SDT Key Example Values
Social Media Object1 “Person”, “File”, “Bug”, “Project”, etc.

Object1ID Some unique integer id

Object2 “Person”, “File”, “Bug”, “Project”, etc.

Object2ID Some unique integer id

Relationship “Friend”, “Follows”, “Contributes to”, “Edited”, etc.

RelationshipID Some unique integer id


I was informed that I am working on a vision document, which was news to me, particularly after being told that I already had such a thing? I suppose that might be the original proposal.

What I had not included in my original proposal (in which I was mostly excited about the immediate data-mining prospects), but that I now definitely see as something worthwhile, is making sure that the setup I'm working on is 1. easily extensible and 2. easy to query for future projects as they arise. Aaron's idea of making the social media sdt really fits in nicely with that.

Questions that I have:

What kinds of questions should be directed to the dev list?

Direction for the coming week:
  • Start a google code project, even if I don't actually have any code yet.
  • Run a couple toy facebook applications on Joylent hosting to have a better sense of the requirements of my facebook app, and what hosting it will require.
  • Develop Social Media SDT
  • Read Twitter API
  • Play some more with hackystat as a user (Hackystat, user style!)
  • Get hackystat services to run locally (Hackystat, Admin style!)
You know, they say that minutes of planning saves hours of coding. Hoping that turns out to be right.

Hours spent this week: 17


aaron said...

re: What kinds of questions should be directed to the development list?

I'd direct any type of hackystat system type questions. how to implement SDTs, how to get data, how Hackystat projects work. Etc. That way Philip (and the rest of the Hackystat community) can see what people are struggling with. Thats my opinion.
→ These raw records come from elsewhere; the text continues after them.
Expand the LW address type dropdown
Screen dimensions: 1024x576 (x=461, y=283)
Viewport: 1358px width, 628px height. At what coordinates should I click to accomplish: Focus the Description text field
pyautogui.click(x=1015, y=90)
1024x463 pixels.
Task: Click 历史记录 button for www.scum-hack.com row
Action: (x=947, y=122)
Your SDT seems okay. Its hard for me to judge cause we've never done anything like this. Hm.. thinking about it more:
* i'm a little unsure what your resource field would be. a resource field is something like "file://home/johnson/svn/TestData/build.xml" this is important because using this field we can determine whether a SensorData instance is associated with a Project. Without that there is no way to share Project data.
* In some ways the unique identifiers could use the REST resource URL for example, Object1ID could be "" and the Object1 can contain the type "Person".
* i don't really know what RelationshipID contains.

anyway, i'll think about it more. hopefully philip will chime in too.